本文選題：致密油 + 成藏動力　； 參考：《西安石油大學(xué)》2015年碩士論文

【摘要】：松遼盆地齊家地區(qū)白堊系發(fā)育有兩套致密油層,分別是泉頭組三、四段的扶余油層和青山口組二、三段的高臺子油層。通過對地質(zhì)資料(構(gòu)造演化史、儲層致密史、成藏史)、測井曲線響應(yīng)特征的綜合分析研究,認(rèn)為水動力、構(gòu)造作用力和浮力均不能作為高臺子油層致密油的成藏動力,只有超壓才能推動石油進(jìn)入致密儲層形成油藏。
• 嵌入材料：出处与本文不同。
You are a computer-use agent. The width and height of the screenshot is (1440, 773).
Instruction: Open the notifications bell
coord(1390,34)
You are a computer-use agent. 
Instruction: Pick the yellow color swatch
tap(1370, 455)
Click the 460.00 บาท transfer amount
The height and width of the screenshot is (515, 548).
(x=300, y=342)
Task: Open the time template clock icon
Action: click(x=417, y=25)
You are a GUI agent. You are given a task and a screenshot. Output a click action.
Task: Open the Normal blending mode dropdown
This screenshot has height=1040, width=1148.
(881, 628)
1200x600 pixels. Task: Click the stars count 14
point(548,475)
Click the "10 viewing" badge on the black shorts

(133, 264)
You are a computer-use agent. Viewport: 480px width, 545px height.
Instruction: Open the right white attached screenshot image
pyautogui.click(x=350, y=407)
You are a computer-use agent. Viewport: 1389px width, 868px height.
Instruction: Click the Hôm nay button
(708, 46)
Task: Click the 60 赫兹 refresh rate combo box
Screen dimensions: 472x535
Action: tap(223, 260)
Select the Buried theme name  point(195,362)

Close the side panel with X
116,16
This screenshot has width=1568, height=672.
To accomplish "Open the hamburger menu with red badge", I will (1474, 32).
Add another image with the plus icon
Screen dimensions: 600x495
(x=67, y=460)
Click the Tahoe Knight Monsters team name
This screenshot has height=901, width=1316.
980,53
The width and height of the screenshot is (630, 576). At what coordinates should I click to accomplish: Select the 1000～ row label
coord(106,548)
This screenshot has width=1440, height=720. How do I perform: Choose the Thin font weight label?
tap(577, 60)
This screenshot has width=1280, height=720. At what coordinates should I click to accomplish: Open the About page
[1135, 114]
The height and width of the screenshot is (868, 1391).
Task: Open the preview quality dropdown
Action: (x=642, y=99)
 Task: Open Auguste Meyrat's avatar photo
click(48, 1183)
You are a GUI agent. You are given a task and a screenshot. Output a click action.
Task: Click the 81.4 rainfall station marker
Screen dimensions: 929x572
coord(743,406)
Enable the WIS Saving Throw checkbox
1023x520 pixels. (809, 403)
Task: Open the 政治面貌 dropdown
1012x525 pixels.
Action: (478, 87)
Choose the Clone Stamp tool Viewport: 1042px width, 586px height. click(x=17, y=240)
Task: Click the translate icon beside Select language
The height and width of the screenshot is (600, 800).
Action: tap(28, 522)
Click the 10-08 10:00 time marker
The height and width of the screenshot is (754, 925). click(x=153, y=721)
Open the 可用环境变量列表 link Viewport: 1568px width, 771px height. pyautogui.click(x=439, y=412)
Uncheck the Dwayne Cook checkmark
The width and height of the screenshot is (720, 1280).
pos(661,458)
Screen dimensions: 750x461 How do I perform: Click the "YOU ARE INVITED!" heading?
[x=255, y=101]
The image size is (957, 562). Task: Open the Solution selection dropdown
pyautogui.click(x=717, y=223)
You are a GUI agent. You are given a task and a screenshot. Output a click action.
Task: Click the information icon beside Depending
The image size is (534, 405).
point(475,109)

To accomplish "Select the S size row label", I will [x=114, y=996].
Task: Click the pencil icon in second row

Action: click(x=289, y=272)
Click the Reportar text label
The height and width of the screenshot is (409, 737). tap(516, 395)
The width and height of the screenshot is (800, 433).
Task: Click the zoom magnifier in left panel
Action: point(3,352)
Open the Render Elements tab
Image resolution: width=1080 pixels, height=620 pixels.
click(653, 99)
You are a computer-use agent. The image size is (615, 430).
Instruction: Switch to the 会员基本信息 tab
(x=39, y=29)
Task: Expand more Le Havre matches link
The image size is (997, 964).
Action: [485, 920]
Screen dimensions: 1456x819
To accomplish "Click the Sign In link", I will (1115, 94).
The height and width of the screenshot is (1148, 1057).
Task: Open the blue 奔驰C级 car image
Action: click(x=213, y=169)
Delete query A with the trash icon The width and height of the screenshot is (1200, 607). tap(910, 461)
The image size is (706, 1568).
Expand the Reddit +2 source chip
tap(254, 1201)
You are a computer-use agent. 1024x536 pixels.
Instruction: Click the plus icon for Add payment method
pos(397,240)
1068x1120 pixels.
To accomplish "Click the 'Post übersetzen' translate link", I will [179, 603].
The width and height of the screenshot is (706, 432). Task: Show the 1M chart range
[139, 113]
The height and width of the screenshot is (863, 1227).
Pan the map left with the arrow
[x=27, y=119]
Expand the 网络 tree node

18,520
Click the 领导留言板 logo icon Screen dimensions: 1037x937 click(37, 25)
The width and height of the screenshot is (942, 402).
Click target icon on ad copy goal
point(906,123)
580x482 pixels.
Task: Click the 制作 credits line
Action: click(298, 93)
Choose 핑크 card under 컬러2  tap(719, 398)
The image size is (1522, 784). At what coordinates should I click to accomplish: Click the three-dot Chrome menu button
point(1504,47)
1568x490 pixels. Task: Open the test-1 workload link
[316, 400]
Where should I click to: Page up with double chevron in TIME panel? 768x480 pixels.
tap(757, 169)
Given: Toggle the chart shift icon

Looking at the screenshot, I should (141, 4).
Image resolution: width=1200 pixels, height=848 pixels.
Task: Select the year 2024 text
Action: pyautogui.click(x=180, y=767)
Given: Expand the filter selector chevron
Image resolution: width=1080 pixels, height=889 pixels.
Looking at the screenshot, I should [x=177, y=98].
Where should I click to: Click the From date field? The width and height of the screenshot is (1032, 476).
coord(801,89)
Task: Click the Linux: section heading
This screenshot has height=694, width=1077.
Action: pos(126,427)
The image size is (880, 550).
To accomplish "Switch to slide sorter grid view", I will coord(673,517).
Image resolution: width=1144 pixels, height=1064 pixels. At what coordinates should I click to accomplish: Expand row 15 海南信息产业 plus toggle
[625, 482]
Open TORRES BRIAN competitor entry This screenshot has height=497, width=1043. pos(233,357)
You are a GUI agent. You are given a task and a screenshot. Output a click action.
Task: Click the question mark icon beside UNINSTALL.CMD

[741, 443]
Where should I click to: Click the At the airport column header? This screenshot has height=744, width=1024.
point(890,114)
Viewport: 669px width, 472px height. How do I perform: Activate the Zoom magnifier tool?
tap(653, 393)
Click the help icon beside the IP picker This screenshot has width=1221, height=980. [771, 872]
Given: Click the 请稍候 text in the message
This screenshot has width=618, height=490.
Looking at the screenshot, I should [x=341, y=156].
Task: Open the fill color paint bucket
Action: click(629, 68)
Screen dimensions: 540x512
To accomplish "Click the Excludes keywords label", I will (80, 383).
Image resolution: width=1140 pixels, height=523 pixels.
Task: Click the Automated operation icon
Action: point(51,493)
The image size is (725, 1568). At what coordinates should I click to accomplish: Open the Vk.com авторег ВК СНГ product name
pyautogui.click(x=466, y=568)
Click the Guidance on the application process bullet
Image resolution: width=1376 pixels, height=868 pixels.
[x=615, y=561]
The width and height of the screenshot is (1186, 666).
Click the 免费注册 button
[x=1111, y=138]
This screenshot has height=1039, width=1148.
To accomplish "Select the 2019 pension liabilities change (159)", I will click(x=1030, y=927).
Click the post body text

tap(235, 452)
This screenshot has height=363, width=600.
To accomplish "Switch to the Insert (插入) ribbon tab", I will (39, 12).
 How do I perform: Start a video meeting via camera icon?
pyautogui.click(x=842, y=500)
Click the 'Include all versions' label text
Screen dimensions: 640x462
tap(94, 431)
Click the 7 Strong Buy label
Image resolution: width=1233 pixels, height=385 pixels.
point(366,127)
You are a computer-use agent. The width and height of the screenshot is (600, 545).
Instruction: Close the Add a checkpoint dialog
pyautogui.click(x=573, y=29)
包裹體測壓結(jié)果顯示,高臺子油層在嫩江組末期和明水組末期發(fā)生過兩次油氣充注,而且明水組末期為明顯的高壓異常,進(jìn)一步證實石油是由超壓推動進(jìn)入高臺子油層。大規(guī)模地層超壓的形成有泥巖欠壓實和有機(jī)質(zhì)生烴增壓兩種機(jī)理,其中欠壓實成因超壓的保存時期早于儲層致密時間,其不是致密油成藏的主要動力,只有生烴增壓才能夠獨立推動石油進(jìn)入致密儲層形成油藏。為了衡量生烴增壓提供的動力大小,提出累計最大剩余壓力的概念,所謂累計最大剩余壓力是指假設(shè)烴源巖在一期的連續(xù)生烴過程中處于完全封閉環(huán)境,沒有烴類的排出,生成的烴類全部積蓄在烴源巖的孔隙中時所達(dá)到的剩余壓力。通過改進(jìn)后的生油增壓計算模型結(jié)合盆地模擬技術(shù)對青山口組烴源巖在主要成藏時期的累計最大剩余壓力進(jìn)行了計算,結(jié)果表明青一段烴源巖生烴產(chǎn)生的超壓在明水組末期可達(dá)50MPa以上,青二-三段烴源巖可達(dá)40MPa以上,遠(yuǎn)大于烴源巖的破裂壓力及致密儲層的排驅(qū)壓力,可以作為致密油成藏的動力。在嫩江組末期成藏時,石油是由欠壓實成因的超壓和生烴產(chǎn)生的超壓共同作用排出烴源巖,從而形成油藏。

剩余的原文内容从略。